When I hear a noble singer reeling off entrancing noise, then I bend in admiration, and his music never cloys. And I feel a high ambition as a singer to excel, and I put my voice in training, and I prance around and yell; oh, I dish up trills and warbles, and I think, throughout the day, that I'll have Caruso faded ere a month has rolled away. Then the neighbors come and see me, and they give me stern reproof, saying I am worse than forty yellow cats upon the roof. When I see a splendid painting it appeals to brain and heart, and I blow myself for brushes and decide to follow Art.
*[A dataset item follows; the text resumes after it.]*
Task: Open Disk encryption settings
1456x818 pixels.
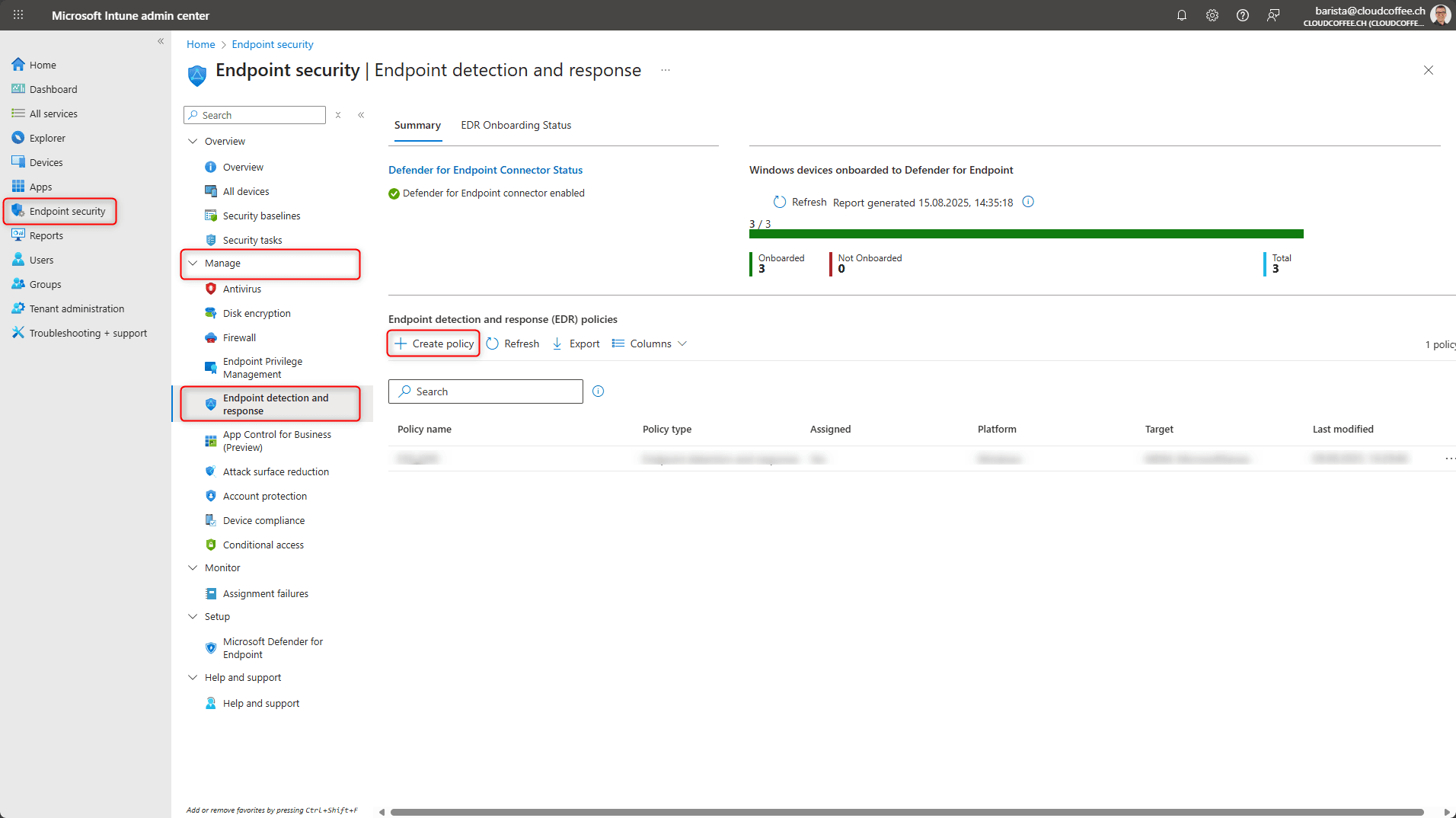Action: 256,313
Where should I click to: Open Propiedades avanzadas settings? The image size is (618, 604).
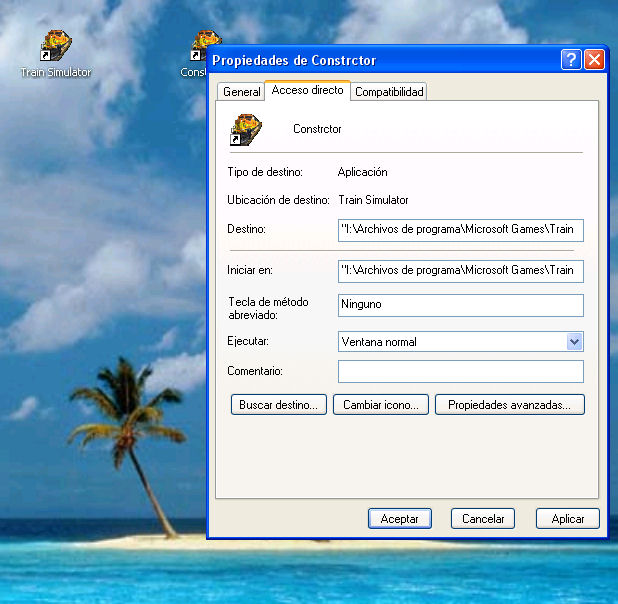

With a can of yellow ochre and a jug of turpentine, I produce some masterpieces that would make old Rubens pine, and I talk about Perspective and the whatness of the whence, till a neighbor comes and asks me what I'll take to paint his fence. When I read a rattling volume I invest in pens and ink, and prepare to write some chapters that will make the nation think; and I rear some Vandyke whiskers and neglect to cut my hair, and I read up Bulwer Lytton for some good old oaths to swear; when I get the proper bearing, and the literary style, then I'm asked to write a pamphlet booming some one's castor ile!

_Night's Illusions_

At night you seek your downy bed, and ere you sink to sleep and dreams, that strange machine you call your head is full of weird and wondrous schemes; they seem too grand and great to fail; they'll fill your treasury with dough; but morning shows them flat and stale--I often wonder why 'tis so. At eve you are a blithesome soul, your future is the one good bet; you gaily quaff the flowing bowl, or dance the stately minuet; your joy's obtrusive and intense; but morning finds you full of woe; you'd sell yourself for twenty cents--I often wonder why 'tis so. At night you walk beneath the stars, and high ambitions fill your soul; you'll batter down opposing bars, and fight your way, and win the goal; but morning passes you the ice, your visions fade, your spirit's low; you spend the long day shaking dice--I often wonder why 'tis so. At night you think of things sublime, and inspiration fills your heart; you think you'll write a deathless rhyme, or cut a swath in realms of art; but morning finds you looking sick; you feel you haven't any show; you dig some bait and seek the creek--I often wonder why 'tis so.

_Before and After_

Before the fight the bruiser said: "I'll surely kill that aleck dead! He thinks he has a chance with me! His gall is beautiful to see. His friends are betting quite a stack, and say that I cannot come back. I'm better now, I say right here, than ever in my great career; I'm sound and good in wind and limb, and I will put the lid on him. Just take it from me, take it straight; I'm fit to lick a hundredweight of wildcats, wolves or rattlesnakes; I'll whip him in a brace of shakes!" The fight was o'er; the bruiser sat, his head too large to fit his hat, his eyes bunged up, his teeth knocked in; he muttered, with a swollen grin: "Well, yes, he licked me, that blamed ape! But I was badly out of shape; I didn't train the way I should; my knees were stiff, my wind no good; I had lumbago and the gout--no wonder that he knocked me out! But just you wait ten years or more! I'm after that four-flusher's gore! When I have rested for a spell, and when my face is good and well, I'll spring a challenge good and hard, and whip him in his own back yard!"